Biographical history

W. J. Moore was born in 1887 in Bryson, Quebec, one of eleven children of James and Elizabeth Moore. The family moved to De Winton, Alberta when Moore was in his early teens. By 1911 he had found work with commercial photographer Byron Harmon in Banff, Alberta. Harmon married Moore’s older sister Maude in 1907 and it is quite possible that Moore received his early photographic training from him.

Moore, his parents and several brothers and sisters settled in South Vancouver and Burnaby in 1912. Vancouver was then in the midst of an economic boom, but in 1913 it became a depression.

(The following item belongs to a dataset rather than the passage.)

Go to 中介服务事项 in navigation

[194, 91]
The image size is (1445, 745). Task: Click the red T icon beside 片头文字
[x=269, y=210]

Moore established a commercial photographic studio out of his home, first at East 21st Avenue and later on Sophia Street.

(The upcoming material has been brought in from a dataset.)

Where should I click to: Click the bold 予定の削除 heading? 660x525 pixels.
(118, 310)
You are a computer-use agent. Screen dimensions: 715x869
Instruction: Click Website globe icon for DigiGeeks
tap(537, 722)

He bought a Kodak No. 8 Cirkut Outfit in 1913 and incorporated panoramic photographs as a specialty within his business, producing most of his work with this format in the first fifteen years of his career. After 1928, his use of this format was sporadic and production was solely by commission.

Moore worked on his own until mid-1915, when he formed a partnership with Wilfred F. McConnell, purchasing the Canadian Photo Company from O. J. Rognon and Fred P. Stevens. While in this partnership, Moore signed panoramic negatives under both his own name and the Canadian Photo Co. The partnership was dissolved in 1921, with Mr. McConnell operating his photographic business under the Canadian Photo Co. name until 1933.

In 1921, at the beginning of a decade of economic regeneration in Vancouver, Moore established his commercial studio out of the Winch Building on Hastings Street. William Read was hired as an assistant and worked with him for over thirty years, eventually purchasing the business in 1953 when Moore retired. He died in 1963.

Custodial history

Scope and content

The subseries consists of glass plate negatives and prints of photographs assumed to have been taken by W.J. Moore of various locations in Coquitlam and Vancouver.